▶ The request
Write out again only the lines of data between the line holding "is (512, 1024)." and the line holding "pos(1018,16)", inclusive, requests included. Shift every coordinate in the answers up by 3.

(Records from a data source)
-.-.-
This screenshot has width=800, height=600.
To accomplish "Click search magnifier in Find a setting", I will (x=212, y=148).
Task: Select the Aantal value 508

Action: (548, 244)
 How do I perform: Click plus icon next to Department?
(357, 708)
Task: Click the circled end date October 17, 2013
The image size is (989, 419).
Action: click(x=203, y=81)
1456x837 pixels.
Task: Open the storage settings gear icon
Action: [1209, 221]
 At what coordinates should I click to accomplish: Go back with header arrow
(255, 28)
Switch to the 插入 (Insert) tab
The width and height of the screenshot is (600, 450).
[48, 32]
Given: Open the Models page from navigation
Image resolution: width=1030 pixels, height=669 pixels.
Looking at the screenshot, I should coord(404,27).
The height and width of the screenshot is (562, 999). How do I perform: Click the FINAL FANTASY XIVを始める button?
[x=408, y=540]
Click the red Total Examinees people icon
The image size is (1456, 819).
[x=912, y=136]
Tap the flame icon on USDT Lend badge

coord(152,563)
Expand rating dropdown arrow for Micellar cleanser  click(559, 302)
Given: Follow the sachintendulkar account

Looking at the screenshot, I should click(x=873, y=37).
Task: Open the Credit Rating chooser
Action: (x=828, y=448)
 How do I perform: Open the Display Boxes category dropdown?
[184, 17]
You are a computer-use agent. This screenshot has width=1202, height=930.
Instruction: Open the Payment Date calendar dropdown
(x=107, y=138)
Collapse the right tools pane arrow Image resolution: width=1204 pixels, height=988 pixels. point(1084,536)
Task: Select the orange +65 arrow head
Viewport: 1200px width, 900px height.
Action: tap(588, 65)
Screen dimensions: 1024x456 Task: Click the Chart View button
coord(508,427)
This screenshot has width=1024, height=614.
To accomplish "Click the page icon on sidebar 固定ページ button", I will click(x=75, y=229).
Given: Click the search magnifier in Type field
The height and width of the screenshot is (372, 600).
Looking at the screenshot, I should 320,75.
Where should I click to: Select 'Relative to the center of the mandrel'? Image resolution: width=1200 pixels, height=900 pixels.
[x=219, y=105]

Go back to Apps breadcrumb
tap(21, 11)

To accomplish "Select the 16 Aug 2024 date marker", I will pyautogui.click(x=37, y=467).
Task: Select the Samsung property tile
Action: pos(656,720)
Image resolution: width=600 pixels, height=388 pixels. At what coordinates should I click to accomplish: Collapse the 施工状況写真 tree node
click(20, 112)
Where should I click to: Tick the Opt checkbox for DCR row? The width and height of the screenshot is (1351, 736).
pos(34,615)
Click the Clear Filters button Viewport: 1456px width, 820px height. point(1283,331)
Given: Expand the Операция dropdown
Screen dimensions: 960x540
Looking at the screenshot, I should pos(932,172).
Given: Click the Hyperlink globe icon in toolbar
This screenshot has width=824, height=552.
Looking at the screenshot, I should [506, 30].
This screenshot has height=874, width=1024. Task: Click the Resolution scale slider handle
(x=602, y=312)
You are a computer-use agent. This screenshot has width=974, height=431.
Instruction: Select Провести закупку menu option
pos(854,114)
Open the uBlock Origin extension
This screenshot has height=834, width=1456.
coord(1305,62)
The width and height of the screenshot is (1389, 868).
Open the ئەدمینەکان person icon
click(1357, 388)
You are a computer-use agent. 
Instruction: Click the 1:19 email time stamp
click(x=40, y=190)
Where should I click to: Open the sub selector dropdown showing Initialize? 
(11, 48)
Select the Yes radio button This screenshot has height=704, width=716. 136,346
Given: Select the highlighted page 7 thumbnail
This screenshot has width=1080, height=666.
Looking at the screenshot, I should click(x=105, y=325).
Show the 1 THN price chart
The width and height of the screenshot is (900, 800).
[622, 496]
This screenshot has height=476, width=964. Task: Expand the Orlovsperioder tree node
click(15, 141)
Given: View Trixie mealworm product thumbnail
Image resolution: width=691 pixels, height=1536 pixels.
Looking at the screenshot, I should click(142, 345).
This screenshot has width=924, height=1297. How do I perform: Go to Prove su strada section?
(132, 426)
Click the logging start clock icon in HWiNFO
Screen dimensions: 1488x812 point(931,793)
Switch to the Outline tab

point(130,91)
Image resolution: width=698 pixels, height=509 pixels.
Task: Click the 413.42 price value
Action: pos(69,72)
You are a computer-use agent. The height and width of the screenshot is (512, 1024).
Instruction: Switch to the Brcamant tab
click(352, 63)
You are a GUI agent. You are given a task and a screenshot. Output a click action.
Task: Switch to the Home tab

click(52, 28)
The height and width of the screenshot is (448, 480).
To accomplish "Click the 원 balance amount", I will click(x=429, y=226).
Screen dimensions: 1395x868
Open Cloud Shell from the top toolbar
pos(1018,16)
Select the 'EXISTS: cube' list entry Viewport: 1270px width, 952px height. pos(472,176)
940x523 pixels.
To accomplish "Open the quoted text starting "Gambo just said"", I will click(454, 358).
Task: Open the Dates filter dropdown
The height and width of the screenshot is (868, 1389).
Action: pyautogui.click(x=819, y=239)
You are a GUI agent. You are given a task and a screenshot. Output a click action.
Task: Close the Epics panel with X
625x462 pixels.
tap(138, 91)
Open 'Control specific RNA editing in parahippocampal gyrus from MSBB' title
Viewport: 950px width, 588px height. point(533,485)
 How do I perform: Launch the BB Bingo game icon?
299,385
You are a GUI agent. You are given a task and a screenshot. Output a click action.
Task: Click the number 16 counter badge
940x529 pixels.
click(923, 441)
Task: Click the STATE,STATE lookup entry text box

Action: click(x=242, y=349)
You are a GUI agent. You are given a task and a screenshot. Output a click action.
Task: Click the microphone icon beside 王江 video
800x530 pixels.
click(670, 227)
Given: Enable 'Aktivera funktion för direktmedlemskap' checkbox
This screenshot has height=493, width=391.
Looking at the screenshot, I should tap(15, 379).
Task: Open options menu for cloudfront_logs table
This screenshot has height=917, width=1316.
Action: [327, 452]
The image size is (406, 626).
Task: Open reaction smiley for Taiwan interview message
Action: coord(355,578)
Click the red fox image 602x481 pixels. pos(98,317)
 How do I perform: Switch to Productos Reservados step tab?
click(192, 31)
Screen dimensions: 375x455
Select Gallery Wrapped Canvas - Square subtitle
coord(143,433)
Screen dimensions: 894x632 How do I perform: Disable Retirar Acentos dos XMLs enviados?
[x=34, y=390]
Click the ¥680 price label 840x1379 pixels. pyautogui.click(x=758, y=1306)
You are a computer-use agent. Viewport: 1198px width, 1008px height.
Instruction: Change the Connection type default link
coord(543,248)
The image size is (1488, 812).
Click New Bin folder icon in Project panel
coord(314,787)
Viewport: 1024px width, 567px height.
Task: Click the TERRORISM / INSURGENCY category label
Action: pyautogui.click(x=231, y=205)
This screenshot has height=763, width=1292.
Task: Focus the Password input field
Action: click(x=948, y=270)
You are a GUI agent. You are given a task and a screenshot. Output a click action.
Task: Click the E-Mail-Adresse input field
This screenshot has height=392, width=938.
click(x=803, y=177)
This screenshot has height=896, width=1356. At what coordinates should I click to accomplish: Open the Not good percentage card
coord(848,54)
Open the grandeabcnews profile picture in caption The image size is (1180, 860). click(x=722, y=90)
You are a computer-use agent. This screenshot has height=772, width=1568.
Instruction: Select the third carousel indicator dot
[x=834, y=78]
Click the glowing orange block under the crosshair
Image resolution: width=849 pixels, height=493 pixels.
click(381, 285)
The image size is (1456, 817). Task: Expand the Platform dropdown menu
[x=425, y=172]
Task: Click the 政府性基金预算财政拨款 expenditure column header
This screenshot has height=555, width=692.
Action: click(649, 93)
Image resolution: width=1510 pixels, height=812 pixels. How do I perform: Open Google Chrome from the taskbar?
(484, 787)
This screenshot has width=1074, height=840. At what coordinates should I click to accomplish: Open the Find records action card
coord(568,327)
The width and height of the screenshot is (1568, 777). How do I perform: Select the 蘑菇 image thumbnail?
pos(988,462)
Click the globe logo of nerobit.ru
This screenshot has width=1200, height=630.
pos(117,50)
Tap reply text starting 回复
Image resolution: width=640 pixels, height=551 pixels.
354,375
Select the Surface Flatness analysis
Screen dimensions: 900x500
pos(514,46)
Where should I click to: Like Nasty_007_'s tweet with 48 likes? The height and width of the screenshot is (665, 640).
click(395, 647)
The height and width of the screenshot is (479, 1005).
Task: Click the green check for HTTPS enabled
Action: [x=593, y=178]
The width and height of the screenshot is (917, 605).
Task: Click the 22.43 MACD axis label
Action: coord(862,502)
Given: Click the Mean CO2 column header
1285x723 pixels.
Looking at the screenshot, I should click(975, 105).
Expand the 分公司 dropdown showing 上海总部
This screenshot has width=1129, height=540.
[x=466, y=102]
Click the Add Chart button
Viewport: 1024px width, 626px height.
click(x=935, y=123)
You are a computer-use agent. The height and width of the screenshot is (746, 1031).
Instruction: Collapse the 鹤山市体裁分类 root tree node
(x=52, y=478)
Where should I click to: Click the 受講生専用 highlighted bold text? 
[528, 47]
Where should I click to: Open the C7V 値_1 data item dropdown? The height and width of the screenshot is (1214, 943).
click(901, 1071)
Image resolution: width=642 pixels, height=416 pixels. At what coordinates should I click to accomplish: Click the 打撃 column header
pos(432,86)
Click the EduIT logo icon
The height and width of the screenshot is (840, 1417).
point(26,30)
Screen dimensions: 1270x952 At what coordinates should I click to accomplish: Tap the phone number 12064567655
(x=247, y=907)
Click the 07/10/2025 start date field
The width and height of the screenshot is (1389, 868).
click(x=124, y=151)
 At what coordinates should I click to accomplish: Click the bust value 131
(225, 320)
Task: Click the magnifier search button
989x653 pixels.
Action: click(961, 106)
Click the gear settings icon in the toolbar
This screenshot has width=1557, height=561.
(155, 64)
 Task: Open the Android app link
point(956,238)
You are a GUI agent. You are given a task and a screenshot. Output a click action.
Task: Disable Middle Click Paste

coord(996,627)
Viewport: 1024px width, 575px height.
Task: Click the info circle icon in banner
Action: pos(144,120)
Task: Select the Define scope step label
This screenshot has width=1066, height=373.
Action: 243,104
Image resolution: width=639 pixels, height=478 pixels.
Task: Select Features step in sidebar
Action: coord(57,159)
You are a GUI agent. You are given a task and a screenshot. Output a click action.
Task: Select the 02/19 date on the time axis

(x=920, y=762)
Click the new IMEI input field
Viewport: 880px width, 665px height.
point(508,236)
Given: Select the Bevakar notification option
-.-.-
▶ Exercise answer
You are a computer-use agent. The height and width of the screenshot is (512, 1024).
Instruction: Switch to the Brcamant tab
click(355, 66)
You are a GUI agent. You are given a task and a screenshot. Output a click action.
Task: Switch to the Home tab

click(55, 31)
The height and width of the screenshot is (448, 480).
To accomplish "Click the 원 balance amount", I will click(x=432, y=229).
Screen dimensions: 1395x868
Open Cloud Shell from the top toolbar
pos(1021,19)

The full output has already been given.